Note that loo is tricky for zero-hurdle continuous responses, because you have to choose how to weight the discrete and continuous parts. Not sure what the brms default for the hurdle_gamma family is; I would guess that it just uses the normalized mass (for zeros) and the normalized density (for nonzeros), which may or may not be a sensible way to do comparisons for your model.

1 Like

Thank you very much for your answer !

I can’t just pick the best family by eyeballing the residuals. If the responses are all non-negative, you could experiment with a zero-hurdle gamma distribution. From your plot of the data it looks like the data are all less than one. If that’s structurally guaranteed by the setup, then you could experiment with a zero-inflated beta. Finally, you could experiment with distributional regression, for example by using predictors for sigma in a gaussian regression.
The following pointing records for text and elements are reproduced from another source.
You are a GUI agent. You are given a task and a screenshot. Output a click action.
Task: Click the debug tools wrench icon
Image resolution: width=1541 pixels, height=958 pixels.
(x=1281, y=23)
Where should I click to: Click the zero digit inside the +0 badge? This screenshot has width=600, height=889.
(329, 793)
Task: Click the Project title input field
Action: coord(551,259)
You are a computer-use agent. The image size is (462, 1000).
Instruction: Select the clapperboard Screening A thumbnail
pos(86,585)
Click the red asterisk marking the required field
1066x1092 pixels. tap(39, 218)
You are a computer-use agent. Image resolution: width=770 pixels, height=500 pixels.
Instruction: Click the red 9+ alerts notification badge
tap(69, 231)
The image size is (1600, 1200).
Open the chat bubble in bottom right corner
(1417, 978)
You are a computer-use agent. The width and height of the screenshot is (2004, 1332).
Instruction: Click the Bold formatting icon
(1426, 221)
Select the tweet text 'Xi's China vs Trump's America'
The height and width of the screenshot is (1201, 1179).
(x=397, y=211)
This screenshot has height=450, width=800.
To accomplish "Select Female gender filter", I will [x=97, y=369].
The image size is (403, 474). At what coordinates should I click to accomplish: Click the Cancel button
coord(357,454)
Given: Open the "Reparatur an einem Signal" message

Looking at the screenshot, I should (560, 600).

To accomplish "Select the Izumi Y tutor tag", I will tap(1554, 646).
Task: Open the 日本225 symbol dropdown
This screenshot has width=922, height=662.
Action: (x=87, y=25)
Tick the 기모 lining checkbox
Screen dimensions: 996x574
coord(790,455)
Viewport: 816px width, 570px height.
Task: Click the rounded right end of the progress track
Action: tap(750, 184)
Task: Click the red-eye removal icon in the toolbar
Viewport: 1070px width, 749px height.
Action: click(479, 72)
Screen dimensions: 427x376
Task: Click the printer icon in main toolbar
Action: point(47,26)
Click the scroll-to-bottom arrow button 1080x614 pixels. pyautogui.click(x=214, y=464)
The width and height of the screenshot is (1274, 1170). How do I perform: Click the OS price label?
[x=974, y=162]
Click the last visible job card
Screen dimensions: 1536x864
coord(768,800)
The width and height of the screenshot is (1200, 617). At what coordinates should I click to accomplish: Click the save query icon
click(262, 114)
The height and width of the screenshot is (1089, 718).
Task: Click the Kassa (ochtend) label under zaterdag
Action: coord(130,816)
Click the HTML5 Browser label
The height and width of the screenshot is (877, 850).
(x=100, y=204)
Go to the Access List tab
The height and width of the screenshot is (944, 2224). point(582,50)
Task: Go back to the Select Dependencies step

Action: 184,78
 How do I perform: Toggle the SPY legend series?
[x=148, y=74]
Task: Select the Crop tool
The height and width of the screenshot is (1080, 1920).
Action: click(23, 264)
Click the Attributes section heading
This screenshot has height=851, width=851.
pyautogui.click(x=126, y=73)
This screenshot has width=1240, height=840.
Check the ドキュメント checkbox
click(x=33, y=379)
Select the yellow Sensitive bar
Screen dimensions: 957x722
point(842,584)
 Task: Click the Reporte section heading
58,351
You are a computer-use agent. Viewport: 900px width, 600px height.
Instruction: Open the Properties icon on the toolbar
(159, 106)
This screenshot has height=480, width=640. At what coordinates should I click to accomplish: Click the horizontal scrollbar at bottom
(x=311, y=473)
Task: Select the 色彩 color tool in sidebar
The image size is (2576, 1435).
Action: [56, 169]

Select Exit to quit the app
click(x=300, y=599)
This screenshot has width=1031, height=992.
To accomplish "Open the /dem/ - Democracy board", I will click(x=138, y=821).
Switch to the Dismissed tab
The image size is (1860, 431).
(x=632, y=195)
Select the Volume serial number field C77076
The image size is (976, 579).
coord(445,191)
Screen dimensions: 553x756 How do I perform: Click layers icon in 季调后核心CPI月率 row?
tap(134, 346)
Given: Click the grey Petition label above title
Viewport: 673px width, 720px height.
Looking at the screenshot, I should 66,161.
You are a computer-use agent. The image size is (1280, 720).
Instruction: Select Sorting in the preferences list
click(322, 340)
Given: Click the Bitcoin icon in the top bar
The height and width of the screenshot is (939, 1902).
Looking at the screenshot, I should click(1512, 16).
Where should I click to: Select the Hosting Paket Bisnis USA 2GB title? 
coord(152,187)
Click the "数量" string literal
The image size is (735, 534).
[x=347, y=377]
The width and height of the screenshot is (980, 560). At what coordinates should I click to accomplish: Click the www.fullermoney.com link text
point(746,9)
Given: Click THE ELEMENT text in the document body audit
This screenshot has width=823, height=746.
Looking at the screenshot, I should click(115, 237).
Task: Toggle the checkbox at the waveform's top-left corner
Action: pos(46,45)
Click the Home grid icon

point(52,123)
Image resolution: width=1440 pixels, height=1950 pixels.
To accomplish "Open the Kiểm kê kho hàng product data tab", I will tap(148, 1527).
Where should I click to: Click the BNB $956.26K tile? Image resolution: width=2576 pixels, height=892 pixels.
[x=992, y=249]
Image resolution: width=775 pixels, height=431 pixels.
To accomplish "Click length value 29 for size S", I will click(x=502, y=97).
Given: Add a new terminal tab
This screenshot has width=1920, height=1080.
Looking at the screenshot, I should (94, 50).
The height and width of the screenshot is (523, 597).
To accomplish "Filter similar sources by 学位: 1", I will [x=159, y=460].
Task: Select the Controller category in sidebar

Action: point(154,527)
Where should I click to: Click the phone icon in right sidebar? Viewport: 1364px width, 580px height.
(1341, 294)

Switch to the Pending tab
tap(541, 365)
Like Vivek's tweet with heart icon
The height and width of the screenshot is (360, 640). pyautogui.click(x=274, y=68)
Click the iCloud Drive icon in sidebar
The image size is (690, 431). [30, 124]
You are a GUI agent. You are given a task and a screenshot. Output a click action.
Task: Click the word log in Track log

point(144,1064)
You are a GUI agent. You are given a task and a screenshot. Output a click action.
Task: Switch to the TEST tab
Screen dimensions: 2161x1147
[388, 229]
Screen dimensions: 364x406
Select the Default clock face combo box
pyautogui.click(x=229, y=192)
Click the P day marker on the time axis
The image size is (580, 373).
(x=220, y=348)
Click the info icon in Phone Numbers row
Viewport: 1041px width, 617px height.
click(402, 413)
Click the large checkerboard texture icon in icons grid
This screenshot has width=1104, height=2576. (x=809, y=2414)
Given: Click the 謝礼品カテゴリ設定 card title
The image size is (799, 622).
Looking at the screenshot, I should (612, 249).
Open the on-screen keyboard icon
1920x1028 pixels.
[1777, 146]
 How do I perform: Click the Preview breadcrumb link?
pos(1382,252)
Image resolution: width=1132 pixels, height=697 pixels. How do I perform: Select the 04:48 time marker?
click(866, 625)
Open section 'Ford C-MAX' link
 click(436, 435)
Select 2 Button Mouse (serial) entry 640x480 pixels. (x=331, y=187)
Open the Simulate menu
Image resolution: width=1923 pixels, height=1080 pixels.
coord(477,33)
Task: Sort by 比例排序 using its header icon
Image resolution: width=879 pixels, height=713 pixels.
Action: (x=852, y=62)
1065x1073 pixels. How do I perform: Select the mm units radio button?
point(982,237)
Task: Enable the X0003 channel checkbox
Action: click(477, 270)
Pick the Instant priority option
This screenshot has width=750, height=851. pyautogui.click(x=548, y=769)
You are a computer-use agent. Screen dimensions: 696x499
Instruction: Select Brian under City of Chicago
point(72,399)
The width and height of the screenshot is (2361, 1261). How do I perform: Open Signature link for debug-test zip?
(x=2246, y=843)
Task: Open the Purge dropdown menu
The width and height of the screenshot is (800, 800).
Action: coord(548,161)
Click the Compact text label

However, if the data are guaranteed to be nonnegative, this wouldn’t be my first approach.

I haven’t given you much information about the variable itself, sorry.
The values of this response variable are between 0 and 1 (values shown below). However, only 3 values are equal to 0 (values of the attached variable for 51 populations of 21 different primate species (presence of several populations for certain species)).

Data$Nestedness

[1] 0.34951856 0.25666667 0.28632479 0.46828704 0.53333333 0.56378601 0.79343434 0.05555556 0.36190476
[10] 0.35119048 0.19753086 0.28571429 0.73015873 0.50610777 0.56628093 0.56438345 0.51700680 0.49106481
[19] 0.79828188 0.54916450 0.16896825 0.23807462 0.70555556 0.55962963 0.74711911 0.61085175 0.53331349
[28] 0.73518518 0.35218651 0.67286109 0.53333333 0.25915751 0.08881674 0.68780296 0.37000000 0.80000000
[37] 0.35867347 0.75402237 0.00000000 0.47272727 0.00000000 0.55555556 0.00000000 0.53333333 0.71428571
[46] 0.70740741 0.64774733 0.30000000 0.43939394 0.41851852 0.26923077

As you advised, I tested a zero-inflated-beta distribution and, as you mentioned below, when I compare my models with each other again, I obtain an elpd_diff of 0 between the models.
As this type of distribution is very useful when you have a lot of 0’s in your distribution, which is not necessarily my case, how can I check that this type of model is well suited to my data?

I apologise for all my questions so far, but I have to admit that I’m fairly new to this type of analysis.